Task statement — In the material below, find each line with the word "input" and copy it.

-------- Extracted material --------

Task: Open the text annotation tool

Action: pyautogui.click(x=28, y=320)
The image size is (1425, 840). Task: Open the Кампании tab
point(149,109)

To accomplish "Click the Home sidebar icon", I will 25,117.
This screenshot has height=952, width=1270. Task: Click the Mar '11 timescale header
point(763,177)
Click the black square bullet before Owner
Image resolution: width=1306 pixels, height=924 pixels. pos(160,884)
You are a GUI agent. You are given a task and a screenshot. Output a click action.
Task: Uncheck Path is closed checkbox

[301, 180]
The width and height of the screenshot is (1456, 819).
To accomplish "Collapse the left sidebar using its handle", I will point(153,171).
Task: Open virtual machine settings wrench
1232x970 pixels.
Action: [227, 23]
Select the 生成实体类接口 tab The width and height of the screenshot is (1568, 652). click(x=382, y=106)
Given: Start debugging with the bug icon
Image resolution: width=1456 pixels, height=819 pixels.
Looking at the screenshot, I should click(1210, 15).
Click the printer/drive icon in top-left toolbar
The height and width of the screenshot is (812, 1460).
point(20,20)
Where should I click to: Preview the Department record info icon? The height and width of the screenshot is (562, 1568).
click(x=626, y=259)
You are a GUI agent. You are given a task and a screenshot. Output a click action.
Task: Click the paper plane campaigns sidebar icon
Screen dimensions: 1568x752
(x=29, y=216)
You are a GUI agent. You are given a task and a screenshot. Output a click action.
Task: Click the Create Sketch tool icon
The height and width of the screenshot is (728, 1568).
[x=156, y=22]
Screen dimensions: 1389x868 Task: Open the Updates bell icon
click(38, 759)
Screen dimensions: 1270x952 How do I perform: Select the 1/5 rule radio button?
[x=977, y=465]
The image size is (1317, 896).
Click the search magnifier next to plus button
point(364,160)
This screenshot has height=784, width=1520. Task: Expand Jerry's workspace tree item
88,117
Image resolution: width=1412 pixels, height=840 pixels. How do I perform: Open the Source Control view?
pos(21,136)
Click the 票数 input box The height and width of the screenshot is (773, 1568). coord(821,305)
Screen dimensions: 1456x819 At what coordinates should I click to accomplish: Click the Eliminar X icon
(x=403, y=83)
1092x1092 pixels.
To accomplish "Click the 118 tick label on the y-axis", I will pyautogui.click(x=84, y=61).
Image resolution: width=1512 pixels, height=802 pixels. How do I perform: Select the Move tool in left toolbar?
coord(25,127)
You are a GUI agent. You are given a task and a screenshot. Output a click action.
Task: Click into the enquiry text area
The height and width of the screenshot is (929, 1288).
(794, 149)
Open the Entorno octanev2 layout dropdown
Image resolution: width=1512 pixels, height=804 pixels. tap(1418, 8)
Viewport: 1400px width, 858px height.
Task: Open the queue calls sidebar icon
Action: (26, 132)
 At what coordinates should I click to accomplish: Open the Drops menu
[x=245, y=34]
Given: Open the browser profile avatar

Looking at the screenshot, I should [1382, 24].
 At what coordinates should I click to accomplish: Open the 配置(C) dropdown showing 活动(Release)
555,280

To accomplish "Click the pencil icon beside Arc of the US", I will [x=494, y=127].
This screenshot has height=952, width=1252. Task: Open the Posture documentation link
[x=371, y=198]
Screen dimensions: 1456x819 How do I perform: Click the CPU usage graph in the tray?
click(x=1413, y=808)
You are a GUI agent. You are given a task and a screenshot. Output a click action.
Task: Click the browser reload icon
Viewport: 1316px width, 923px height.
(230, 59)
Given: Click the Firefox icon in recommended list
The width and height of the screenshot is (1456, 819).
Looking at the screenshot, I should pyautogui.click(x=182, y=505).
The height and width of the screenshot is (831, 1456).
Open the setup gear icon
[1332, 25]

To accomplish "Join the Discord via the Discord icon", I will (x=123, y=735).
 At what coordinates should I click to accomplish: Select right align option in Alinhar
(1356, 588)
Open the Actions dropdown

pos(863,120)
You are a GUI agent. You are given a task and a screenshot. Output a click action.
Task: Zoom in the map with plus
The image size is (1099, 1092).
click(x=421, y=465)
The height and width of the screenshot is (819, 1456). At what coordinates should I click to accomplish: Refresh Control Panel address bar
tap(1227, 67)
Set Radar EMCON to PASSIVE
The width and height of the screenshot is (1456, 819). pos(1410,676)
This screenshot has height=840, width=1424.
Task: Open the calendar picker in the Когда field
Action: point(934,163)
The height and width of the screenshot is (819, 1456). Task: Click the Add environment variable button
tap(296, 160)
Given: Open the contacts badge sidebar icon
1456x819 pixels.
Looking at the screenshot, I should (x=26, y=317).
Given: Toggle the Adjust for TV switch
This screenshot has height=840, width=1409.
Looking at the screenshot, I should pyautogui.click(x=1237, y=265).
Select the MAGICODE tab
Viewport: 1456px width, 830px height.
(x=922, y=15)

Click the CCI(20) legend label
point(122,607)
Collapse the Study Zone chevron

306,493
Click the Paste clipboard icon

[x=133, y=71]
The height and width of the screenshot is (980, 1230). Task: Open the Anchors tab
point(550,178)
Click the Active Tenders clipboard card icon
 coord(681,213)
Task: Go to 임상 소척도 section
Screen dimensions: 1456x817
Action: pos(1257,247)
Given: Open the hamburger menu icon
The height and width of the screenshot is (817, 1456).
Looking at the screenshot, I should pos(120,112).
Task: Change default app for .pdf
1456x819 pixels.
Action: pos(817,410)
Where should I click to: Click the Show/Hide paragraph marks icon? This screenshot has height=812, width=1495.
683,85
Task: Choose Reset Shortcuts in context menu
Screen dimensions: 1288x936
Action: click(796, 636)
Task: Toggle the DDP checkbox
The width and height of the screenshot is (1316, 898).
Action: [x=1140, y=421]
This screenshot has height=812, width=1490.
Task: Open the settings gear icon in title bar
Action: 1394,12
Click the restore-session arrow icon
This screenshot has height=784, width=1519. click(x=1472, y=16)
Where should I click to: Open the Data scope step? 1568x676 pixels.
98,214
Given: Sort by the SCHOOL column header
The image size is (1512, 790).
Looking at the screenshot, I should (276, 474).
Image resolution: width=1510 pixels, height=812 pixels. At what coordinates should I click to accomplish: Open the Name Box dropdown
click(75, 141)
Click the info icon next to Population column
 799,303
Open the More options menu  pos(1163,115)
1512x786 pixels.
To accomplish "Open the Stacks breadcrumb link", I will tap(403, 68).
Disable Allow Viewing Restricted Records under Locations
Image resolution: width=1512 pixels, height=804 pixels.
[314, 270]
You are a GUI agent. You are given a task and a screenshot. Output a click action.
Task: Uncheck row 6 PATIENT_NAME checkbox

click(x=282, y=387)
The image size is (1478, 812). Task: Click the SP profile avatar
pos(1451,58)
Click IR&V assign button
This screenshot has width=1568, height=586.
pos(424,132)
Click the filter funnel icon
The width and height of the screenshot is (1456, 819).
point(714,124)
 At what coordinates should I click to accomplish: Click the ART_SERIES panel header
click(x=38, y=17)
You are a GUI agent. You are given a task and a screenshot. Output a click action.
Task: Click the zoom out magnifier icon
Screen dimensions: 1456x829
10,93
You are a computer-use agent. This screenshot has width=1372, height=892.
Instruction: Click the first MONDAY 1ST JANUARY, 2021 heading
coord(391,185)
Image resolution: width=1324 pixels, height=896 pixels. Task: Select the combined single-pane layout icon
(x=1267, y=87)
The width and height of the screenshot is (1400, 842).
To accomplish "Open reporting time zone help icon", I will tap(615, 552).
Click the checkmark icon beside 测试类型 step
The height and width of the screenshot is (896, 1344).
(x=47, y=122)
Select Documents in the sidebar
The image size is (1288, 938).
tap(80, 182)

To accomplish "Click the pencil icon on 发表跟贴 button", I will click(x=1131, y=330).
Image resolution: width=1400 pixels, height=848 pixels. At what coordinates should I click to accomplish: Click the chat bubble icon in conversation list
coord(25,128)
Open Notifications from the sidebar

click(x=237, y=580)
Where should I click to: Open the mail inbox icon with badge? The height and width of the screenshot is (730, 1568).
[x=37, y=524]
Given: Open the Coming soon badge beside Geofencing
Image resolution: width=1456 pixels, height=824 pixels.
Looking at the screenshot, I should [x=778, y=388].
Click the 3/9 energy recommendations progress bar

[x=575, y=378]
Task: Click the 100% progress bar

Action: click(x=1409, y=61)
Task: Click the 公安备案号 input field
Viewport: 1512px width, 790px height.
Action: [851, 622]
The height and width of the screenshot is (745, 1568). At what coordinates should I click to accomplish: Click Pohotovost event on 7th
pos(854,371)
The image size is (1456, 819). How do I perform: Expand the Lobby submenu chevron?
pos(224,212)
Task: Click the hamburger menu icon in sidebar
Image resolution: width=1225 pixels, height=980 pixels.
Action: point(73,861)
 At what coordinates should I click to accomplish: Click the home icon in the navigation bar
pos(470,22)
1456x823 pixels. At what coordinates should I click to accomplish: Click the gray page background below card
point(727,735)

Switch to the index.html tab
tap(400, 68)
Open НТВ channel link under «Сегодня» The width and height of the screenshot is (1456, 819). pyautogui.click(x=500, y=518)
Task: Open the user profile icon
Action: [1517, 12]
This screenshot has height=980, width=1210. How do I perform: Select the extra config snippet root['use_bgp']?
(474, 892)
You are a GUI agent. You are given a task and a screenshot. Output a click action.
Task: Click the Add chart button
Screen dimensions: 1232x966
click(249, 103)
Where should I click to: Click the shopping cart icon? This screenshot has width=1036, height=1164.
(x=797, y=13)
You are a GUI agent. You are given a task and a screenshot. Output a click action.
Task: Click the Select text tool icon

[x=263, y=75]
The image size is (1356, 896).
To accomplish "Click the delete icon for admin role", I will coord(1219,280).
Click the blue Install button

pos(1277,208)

--------

Output —
Click the 票数 input box The height and width of the screenshot is (773, 1568). coord(821,305)
Task: Click the 公安备案号 input field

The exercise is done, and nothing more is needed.